Ewing sarcoma is predominantly driven by the EWS-FLI1 fusion gene. The researchers will test whether the fusion gene drives an iron and lipid metabolic program that makes Ewing sarcoma cells vulnerable to a form of iron-dependent cell death called ferroptosis.
The team will characterize the metabolic and pro-ferroptosis phenotype of Ewing sarcoma. Using preclinical models, they will also explore ferroptosis-inducing compounds to target the disease. The team aims to uncover a novel druggable target of Ewing sarcoma, which could translate into new treatment strategies.
The project will also evaluate the effectiveness of compounds that induce ferroptosis in the treatment of Ewing sarcoma. These inducers could be promising therapeutics that may effectively target Ewing sarcoma.
“HIRA/H3.3 pathway inhibitors for castration-resistant prostate cancer treatment”
Alexander Ishov, Ph.D.
Associate Professor, Department of Physiology and Aging
David Ostrov, Ph.D.
Associate Professor, Department of Pathology, Immunology and Laboratory Medicine
Viacheslav Morozov, Ph.D.
Assistant Scientist, Department of Physiology and Aging
Prostate cancer is the second leading cause of cancer mortality in men in the United States. When the disease returns after treatment with androgen deprivation therapies, it’s called castration-resistant prostate cancer. Castration-resistant prostate cancer is the cause of almost all prostate cancer-related deaths and is often characterized by disease spread to other parts of the body.
To date, treatment options for castration-resistant prostate cancer are scarce and include chemotherapy drugs called taxanes. Clinical use of taxanes is limited because patients acquire resistance to the drugs, making it vital to identify new druggable targets.
The new project is based on the team’s findings indicating the HIRA/H3.3 pathway has a critical function in metastatic castration-resistant prostate cancer. The research team will develop small-molecule inhibitors for this pathway with the hope of identifying new therapeutic options for patients.
Researchers will use UF’s supercomputer, the HiPerGator, to select candidate compounds. AI-generated structures of the proteins involved in the pathway will be the basis for structure-based screening using HiPerGator. The most promising compounds will be optimized for better performance and tested in preclinical mouse models to determine their bioavailability, toxicity and efficacy.

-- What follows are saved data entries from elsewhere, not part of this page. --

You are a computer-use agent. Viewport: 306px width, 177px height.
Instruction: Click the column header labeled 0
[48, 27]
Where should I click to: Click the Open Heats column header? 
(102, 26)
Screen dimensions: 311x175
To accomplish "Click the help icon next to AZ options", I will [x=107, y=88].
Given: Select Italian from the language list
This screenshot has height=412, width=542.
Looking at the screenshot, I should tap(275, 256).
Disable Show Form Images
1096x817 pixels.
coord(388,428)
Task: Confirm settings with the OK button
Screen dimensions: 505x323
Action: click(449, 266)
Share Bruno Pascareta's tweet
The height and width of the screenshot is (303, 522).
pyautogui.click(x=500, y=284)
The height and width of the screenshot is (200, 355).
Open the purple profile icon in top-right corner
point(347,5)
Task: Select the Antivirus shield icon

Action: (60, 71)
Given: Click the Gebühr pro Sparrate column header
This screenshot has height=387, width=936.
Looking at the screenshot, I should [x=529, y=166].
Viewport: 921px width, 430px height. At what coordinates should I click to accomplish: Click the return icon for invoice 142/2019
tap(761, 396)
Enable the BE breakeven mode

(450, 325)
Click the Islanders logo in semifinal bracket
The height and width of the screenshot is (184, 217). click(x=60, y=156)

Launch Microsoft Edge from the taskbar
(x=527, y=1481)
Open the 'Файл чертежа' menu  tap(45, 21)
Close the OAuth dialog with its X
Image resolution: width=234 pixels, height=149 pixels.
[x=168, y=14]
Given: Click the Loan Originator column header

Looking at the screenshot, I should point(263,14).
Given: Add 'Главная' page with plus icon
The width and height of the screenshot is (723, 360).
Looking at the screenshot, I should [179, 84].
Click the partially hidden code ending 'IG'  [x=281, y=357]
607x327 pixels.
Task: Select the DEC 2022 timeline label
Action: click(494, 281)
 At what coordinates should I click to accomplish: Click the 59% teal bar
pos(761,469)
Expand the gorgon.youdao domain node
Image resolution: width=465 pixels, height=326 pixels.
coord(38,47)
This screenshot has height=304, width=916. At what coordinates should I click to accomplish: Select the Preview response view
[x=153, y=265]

The team is uniquely positioned to address these questions and includes expertise in HIRA/H3.3 biology in prostate cancer and structural biology and drug discovery. HIRA/H3.3 is involved in several types of cancer, including brain, pancreas and breast, and the research is expected to move these fields forward.
The UF Health Cancer Center’s pilot funding programs receive crucial support from the state of Florida through the Casey DeSantis Cancer Research Act (Fla. Stat. § 381.915).